Women’s life satisfaction also takes a hit when they are unemployed. But among women, unemployment for both her and her partner is equally problematic. Among men, however, having a partner without a job doesn’t drive down well-being the way that their own joblessness does. Or, as the authors put it “jobless men report higher well-being when their female partner also has no job, whereas jobless women report lower well-being when the male partner is out of paid work rather than employed.” Her satisfaction seems to be more influenced by total income, and his by whether he is contributing.
The authors also pay careful attention to gender differences when they tested whether gender-role attitudes and partners’ relative incomes helped explain the different satisfaction levels associated with various earnings configurations.
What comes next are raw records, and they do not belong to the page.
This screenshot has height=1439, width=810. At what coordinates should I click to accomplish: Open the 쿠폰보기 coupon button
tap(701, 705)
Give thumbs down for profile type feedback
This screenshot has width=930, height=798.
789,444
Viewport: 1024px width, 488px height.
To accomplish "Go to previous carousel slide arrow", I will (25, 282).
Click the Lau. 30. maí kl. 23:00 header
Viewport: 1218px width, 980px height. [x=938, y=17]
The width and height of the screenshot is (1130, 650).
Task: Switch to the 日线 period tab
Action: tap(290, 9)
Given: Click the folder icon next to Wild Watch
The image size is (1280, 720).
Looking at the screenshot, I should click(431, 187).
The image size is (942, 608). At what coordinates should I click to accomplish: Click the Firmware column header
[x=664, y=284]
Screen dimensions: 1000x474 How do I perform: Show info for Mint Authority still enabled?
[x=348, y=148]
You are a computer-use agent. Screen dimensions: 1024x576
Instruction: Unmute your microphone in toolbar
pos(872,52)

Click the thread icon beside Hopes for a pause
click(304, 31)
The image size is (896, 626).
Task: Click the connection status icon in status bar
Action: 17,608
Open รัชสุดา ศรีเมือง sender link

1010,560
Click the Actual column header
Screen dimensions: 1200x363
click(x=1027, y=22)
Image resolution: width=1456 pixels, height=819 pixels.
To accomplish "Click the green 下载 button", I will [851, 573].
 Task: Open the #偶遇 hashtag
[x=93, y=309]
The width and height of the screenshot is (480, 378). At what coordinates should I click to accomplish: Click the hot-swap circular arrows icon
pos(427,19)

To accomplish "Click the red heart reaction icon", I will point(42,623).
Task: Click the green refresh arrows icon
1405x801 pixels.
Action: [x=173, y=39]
Their analysis reveals that women with more egalitarian gender role attitudes were less bothered by being female breadwinners, but men with more egalitarian gender role attitudes still suffered from being unemployed. This means the authors could explain away the female breadwinner well-being penalty among women by controlling for personal characteristics, but it was still present among men even after these controls, i.e., more universal.
It remains to be seen whether men “catch up” to women in being satisfied with female breadwinner arrangements or remain dependent on work for satisfaction.
Laurie DeRose is a senior fellow at the Institute for Family Studies, Assistant Professor of Sociology at the Catholic University of America, and Director of Research for the World Family Map Project.
1. The effect of very large families on satisfaction could not be estimated in their European data where couples with four or more children were rare.